**AIM OF THE TASK**
If a line of the data below holds the word "agent", list it.

(MATERIAL PROVIDED begins)

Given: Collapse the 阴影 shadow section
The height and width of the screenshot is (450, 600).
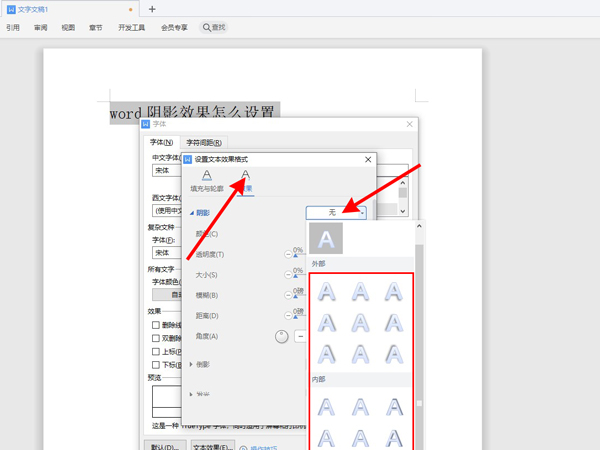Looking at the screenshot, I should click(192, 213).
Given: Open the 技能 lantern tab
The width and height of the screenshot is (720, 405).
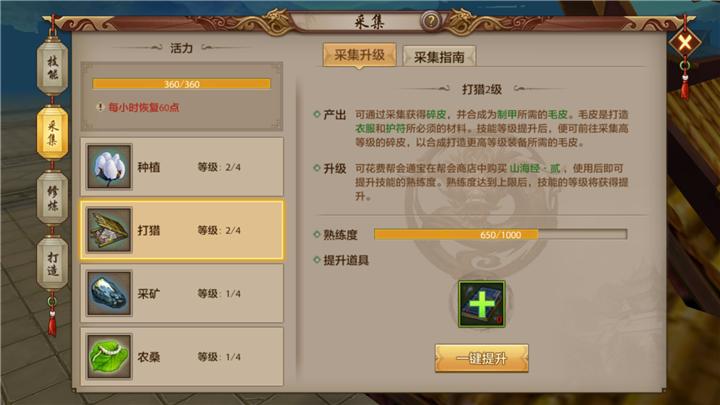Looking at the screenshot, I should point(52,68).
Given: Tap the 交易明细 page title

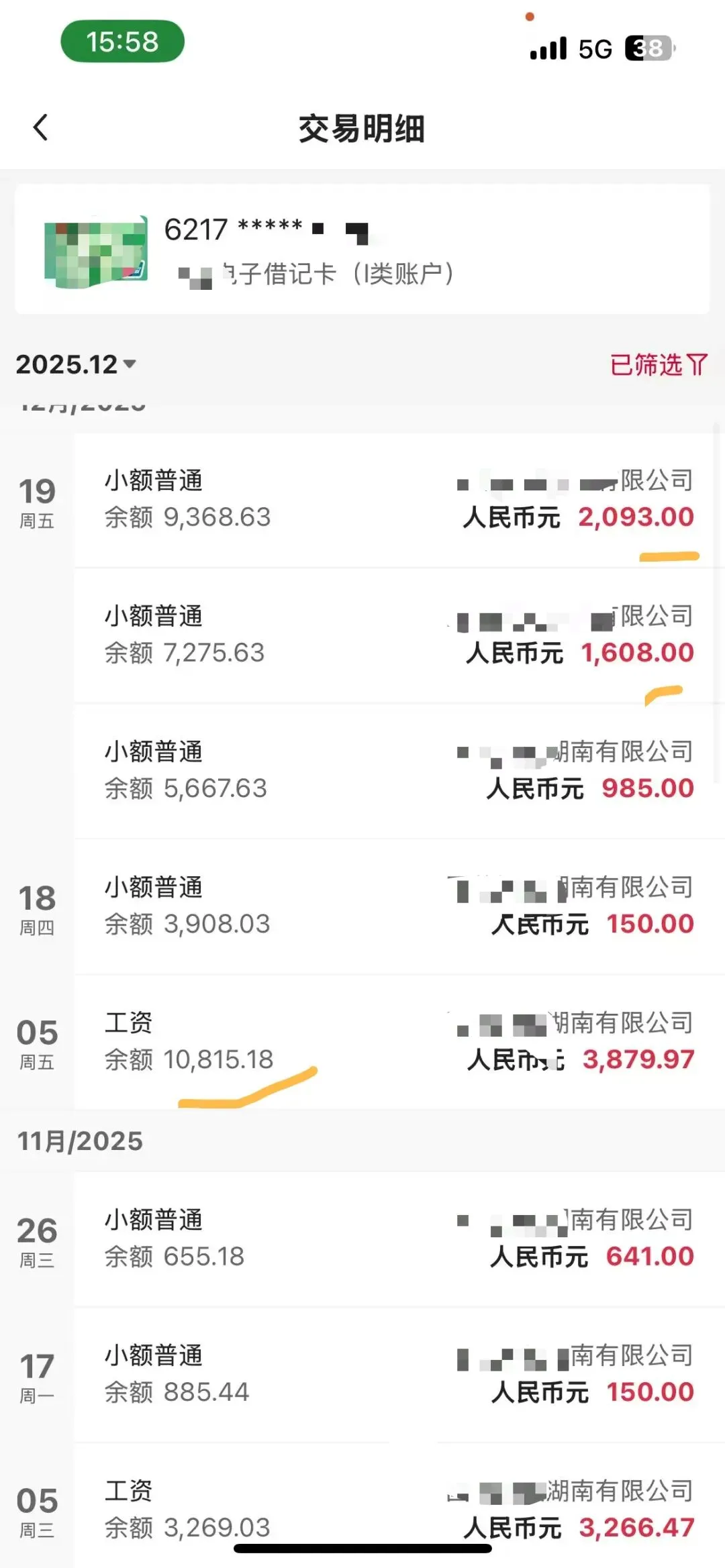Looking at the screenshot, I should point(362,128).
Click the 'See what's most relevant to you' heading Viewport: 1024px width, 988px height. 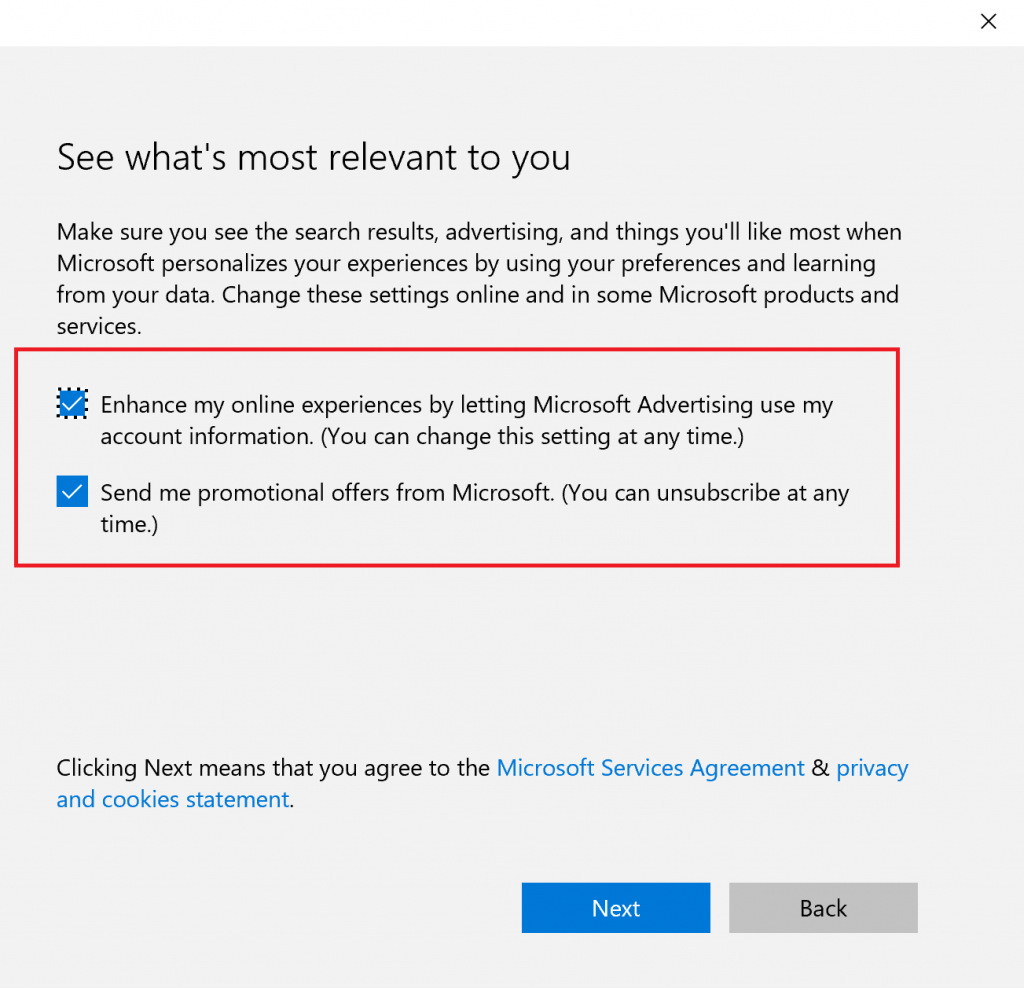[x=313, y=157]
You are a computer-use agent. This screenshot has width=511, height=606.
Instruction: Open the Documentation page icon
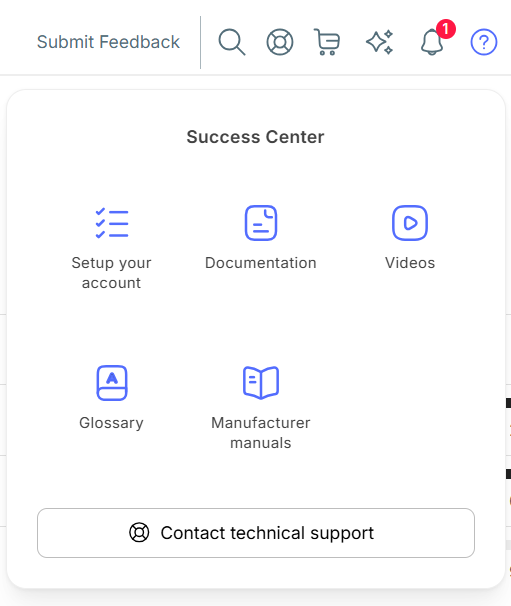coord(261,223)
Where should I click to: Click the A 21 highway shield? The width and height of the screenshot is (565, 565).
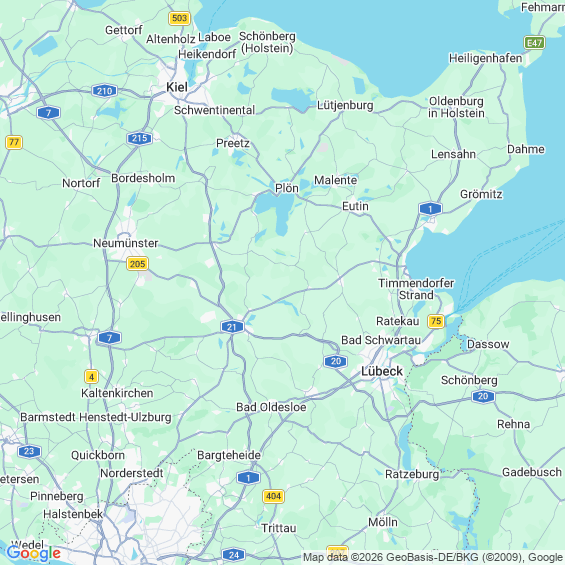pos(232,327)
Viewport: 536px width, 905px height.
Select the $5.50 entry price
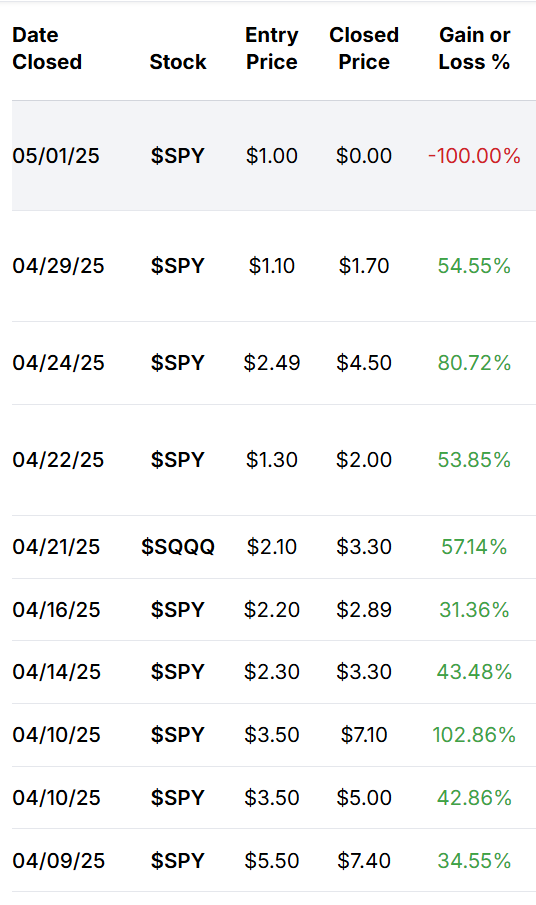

(MATERIAL PROVIDED ends)
(MATERIAL PROVIDED begins)

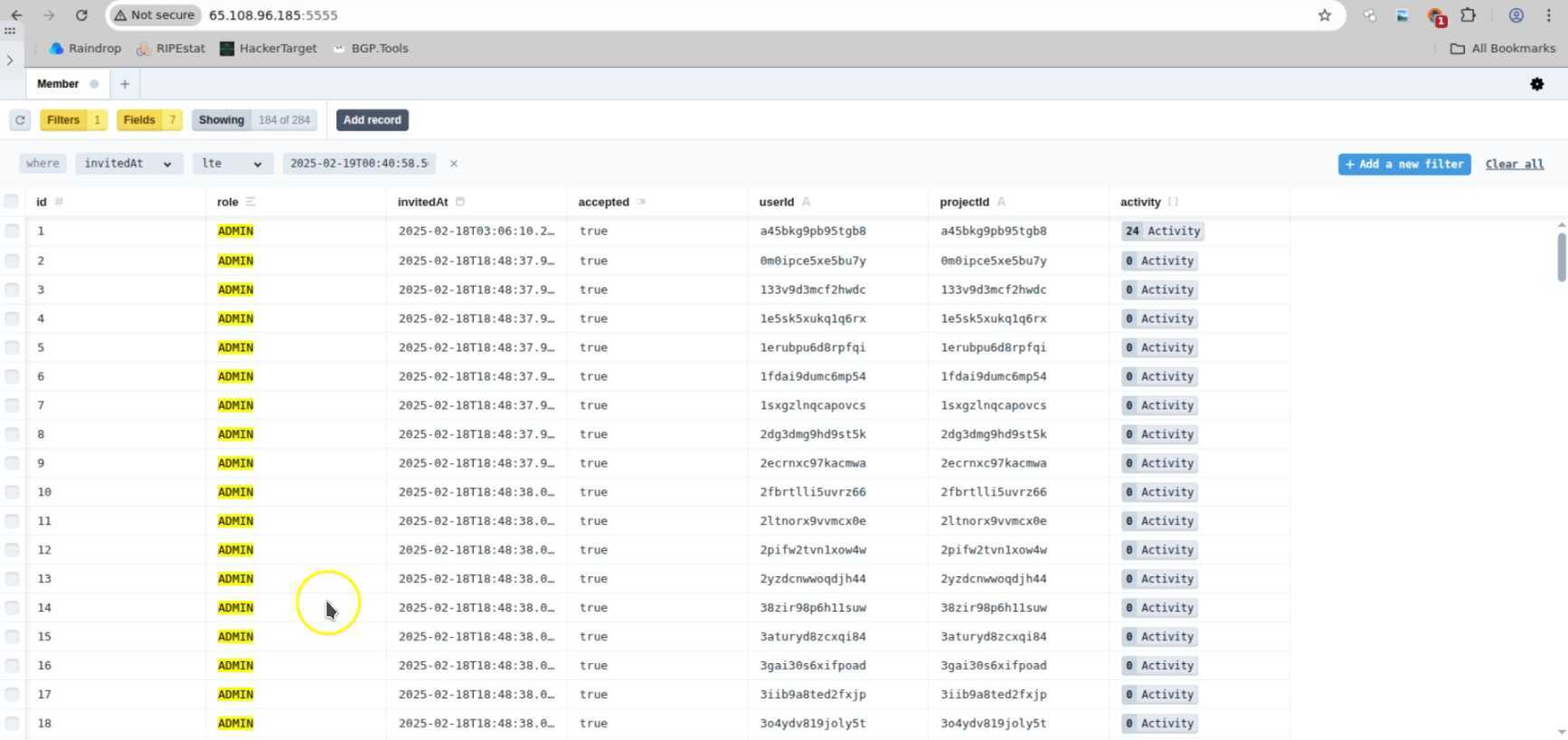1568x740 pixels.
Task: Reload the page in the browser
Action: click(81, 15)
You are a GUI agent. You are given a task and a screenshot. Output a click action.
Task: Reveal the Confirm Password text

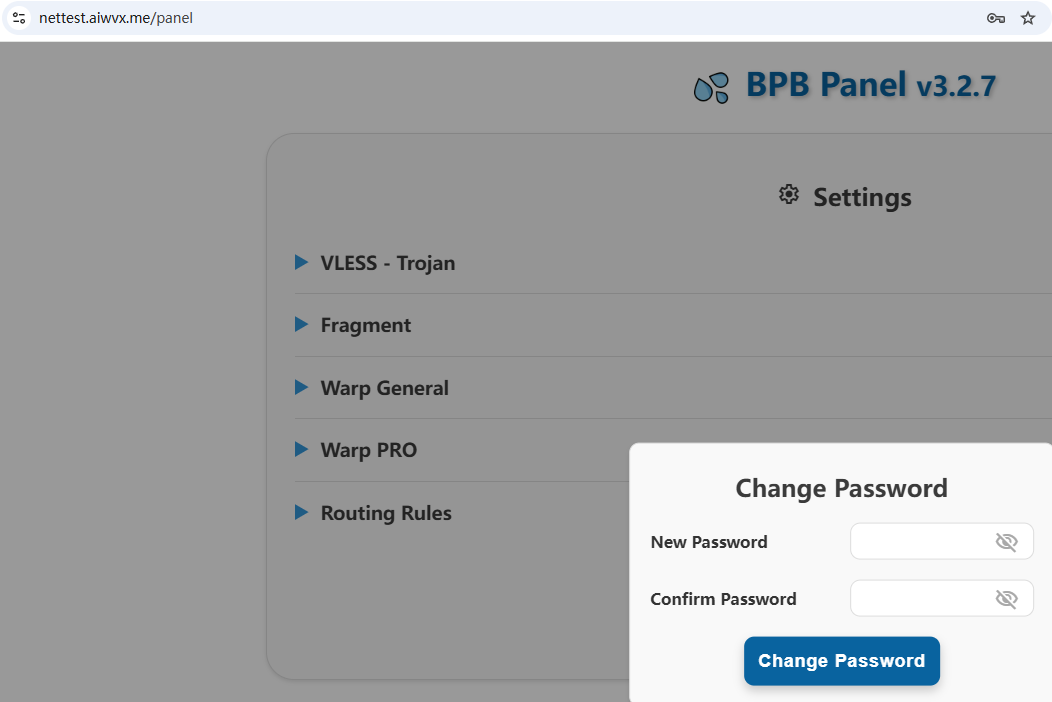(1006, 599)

(MATERIAL PROVIDED ends)

**YOUR RESPONSE**
You are a computer-use agent. This screenshot has width=511, height=606.
You are a GUI agent. You are given a task and a screenshot. Output a click action.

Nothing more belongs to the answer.